═══ Excerpt

Full disclosure: Star Wars, as an experience, wasn't really part of my childhood vernacular. I think my parents—my dad, probably—sat us all down at some point and showed us the original movie. In some ways, this was likely along the same lines as "sometimes we go to church," or, "yes, you have to learn fractions": just another thing to teach your kids so that they grow up to be well-rounded adults.
I have a distinct memory of being utterly confused by the trash compactor scene in Star Wars: I had somehow missed their descent down the chute, and I was flummoxed by the eel-thing that seemed to live there, and frankly, the whole idea of compacting a room full of wet garbage was just weird enough for me to not really grasp wtf was going on. As the movie went on, already-familiar pop culture icons like Darth Vader shared the screen with ideas that seemed to make no sense, like blowing up a moon-sized space station by firing into an exhaust pipe. (I mean, say what you will about George Lucas, but he honored the shit out of the sanitation department in that movie.) I remember walking away feeling sort of confused, and maybe a little let down—that was what the hype was about?
I don't remember if there were follow-up home screenings of The Empire Strikes Back and Return of the Jedi. I was sixteen when the prequels started coming out, and I remember leaving the theatres with that same sense of let-down-ness: was that it? A bunch of dudes in housecoats flipping around with light sabers, interminable political "drama," and Natalie Portman dressed in either parade floats, or a midriff-baring fighting ensemble? This was what everyone had been waiting for?
Actually, no. I know now that the prequels are widely regarded as terrible, but at the time, I wasn't sure enough in my own critical voice to make that statement. In the face of high school nerds, who wield a powerful nerdery indeed, it seemed impossible that the prequels might not actually be any good. And, in 1999 (much like today), the hype machine around these movies was absurd. Besides, there were always the old movies to fall back on, with Lando and Boba Fett and the cantina on Mos Eisley. You know: the good ones. The blemish of the prequels couldn't mar the original trilogy; if anything, it heightened their importance, making them even more precious.

══════
═══ Stored data

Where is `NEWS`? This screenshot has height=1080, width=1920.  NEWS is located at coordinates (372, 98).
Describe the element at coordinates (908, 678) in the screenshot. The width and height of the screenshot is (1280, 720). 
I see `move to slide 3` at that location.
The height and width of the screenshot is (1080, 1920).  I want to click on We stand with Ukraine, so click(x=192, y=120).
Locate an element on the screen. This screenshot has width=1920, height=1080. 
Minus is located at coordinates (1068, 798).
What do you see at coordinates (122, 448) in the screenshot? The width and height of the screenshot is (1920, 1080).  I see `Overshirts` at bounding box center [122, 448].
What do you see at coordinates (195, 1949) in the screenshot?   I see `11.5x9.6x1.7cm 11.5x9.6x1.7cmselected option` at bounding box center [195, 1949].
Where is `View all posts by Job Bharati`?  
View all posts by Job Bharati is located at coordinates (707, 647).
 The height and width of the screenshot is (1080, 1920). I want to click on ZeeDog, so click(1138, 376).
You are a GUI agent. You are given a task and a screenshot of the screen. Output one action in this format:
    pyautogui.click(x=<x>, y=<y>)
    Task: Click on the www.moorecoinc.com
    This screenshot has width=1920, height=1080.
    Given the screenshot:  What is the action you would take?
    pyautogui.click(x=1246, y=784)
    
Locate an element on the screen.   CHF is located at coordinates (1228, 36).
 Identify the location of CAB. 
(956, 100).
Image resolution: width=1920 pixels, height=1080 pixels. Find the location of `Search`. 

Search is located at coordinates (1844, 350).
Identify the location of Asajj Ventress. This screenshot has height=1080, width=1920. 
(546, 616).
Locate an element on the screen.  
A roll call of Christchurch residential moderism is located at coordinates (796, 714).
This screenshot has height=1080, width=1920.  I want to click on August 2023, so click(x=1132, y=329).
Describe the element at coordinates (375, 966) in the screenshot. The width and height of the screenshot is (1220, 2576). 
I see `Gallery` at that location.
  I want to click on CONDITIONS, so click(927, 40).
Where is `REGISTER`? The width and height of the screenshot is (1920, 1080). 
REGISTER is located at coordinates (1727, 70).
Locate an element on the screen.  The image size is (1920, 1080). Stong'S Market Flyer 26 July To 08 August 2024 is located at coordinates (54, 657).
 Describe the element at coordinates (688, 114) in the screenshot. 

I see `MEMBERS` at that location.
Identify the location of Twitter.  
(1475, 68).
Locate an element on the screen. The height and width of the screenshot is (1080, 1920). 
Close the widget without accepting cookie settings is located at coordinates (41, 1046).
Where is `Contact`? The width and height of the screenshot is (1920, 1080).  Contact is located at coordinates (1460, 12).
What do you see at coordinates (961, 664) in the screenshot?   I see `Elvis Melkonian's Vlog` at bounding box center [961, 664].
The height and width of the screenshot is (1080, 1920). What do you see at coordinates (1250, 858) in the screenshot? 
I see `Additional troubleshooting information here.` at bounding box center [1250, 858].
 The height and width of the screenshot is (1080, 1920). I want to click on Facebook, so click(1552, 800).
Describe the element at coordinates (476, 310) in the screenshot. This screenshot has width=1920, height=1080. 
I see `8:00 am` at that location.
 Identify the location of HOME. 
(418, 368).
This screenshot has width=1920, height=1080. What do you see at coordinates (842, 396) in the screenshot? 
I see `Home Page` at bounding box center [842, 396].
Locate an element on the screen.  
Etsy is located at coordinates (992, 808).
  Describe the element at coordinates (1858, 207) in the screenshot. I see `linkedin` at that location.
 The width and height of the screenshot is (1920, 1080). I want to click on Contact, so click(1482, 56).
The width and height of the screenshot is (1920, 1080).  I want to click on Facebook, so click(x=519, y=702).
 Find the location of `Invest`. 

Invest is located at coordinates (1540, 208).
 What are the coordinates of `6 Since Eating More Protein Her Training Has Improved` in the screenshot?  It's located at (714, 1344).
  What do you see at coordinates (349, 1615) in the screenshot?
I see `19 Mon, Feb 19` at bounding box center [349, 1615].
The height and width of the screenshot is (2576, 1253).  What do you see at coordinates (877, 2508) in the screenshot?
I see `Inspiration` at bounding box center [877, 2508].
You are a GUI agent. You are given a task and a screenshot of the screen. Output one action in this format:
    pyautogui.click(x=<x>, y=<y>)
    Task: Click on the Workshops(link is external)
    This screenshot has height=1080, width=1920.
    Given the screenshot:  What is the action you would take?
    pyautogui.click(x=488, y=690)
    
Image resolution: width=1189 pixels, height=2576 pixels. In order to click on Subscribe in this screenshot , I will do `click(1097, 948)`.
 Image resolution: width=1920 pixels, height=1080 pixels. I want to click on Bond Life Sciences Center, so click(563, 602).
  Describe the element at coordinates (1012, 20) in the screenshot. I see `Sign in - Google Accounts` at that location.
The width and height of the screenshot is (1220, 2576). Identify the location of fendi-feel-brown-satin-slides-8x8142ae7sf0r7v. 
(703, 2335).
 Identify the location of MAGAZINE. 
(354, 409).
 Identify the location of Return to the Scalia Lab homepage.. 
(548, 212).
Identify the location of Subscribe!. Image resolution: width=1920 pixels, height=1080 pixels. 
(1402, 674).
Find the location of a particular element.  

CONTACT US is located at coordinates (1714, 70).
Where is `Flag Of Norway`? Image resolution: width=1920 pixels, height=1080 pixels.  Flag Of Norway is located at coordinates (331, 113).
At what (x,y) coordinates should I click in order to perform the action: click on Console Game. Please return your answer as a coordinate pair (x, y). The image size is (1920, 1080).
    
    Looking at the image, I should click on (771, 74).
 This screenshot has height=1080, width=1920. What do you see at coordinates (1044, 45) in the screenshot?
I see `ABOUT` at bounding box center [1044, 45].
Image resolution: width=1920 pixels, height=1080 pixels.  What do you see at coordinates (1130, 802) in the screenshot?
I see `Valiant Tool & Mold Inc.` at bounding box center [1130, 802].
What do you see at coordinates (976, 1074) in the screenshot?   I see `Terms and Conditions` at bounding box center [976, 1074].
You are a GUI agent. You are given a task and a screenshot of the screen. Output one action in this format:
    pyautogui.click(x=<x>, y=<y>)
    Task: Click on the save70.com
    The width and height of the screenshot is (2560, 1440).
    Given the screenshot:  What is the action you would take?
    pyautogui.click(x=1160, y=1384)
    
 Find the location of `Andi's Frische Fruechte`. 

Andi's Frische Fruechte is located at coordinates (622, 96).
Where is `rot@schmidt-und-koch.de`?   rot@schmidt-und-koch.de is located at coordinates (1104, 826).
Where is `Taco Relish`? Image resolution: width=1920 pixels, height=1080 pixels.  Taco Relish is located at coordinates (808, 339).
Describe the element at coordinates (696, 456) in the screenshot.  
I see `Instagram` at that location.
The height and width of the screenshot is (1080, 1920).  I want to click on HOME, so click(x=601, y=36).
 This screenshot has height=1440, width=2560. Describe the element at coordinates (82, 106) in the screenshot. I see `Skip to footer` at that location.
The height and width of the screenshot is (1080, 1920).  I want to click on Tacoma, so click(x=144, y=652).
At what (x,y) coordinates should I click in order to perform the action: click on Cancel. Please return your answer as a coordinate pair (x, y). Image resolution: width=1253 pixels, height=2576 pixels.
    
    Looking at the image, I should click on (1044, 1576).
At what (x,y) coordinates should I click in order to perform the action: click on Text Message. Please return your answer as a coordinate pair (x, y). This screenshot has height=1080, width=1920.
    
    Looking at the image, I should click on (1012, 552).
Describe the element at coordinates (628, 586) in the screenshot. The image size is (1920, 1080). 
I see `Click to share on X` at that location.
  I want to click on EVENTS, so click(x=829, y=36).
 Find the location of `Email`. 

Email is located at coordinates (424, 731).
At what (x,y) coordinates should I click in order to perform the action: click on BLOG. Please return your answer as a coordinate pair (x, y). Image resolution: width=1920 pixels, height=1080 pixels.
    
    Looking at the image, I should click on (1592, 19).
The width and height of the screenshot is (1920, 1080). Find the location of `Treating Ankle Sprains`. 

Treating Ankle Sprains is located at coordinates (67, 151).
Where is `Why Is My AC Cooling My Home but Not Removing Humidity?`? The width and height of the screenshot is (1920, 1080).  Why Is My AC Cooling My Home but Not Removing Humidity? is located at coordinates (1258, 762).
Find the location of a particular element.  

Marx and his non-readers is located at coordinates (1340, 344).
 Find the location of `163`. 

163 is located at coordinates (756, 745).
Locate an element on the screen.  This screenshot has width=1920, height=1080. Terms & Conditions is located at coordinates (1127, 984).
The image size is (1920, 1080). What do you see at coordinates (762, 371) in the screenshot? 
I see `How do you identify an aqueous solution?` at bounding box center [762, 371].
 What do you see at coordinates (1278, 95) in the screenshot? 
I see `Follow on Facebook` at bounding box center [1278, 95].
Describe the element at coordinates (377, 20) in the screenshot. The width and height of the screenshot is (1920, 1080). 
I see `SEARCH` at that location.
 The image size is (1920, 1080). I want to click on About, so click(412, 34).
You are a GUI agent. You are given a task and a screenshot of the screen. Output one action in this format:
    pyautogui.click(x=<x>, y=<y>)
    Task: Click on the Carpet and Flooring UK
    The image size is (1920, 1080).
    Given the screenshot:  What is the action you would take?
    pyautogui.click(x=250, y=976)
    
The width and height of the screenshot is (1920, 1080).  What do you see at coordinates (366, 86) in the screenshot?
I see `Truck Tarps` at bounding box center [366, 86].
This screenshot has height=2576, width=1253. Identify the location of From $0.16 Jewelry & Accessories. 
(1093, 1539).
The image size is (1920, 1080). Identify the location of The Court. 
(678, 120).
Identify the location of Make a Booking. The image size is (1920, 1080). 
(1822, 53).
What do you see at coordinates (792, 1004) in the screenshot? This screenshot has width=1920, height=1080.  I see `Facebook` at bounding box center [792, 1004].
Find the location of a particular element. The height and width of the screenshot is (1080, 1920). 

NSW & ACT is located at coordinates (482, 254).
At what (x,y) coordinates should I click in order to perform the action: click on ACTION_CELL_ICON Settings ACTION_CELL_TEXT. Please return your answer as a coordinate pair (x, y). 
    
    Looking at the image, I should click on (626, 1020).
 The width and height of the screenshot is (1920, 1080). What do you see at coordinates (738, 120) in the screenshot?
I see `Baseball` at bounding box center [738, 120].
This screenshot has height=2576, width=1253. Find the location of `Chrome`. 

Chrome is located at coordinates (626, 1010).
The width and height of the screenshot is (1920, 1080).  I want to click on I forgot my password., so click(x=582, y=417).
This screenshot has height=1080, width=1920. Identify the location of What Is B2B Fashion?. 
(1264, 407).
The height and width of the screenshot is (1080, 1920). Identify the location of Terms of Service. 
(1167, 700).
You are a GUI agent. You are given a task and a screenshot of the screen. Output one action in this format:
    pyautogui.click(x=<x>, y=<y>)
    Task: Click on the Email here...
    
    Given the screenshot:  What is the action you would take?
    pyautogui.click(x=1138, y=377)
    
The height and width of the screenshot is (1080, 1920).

══════

**Your task:**
Decide whether each statement agrees with the Star Wars essay, answering yes or no and quoting the deciding words from the essay: (a) The author was sixteen when the prequels began coming out. (b) The author remembers follow-up home screenings of The Empire Strikes Back. (c) The author says the prequels made the original trilogy seem less precious. The entries come from a separate source unrelated to the essay.

**Response to this task:**
(a) Yes: "I was sixteen when the prequels started coming out"
(b) No: "I don't remember if there were follow-up home screenings of The Empire Strikes Back and Return of the Jedi."
(c) No: "if anything, it heightened their importance, making them even more precious."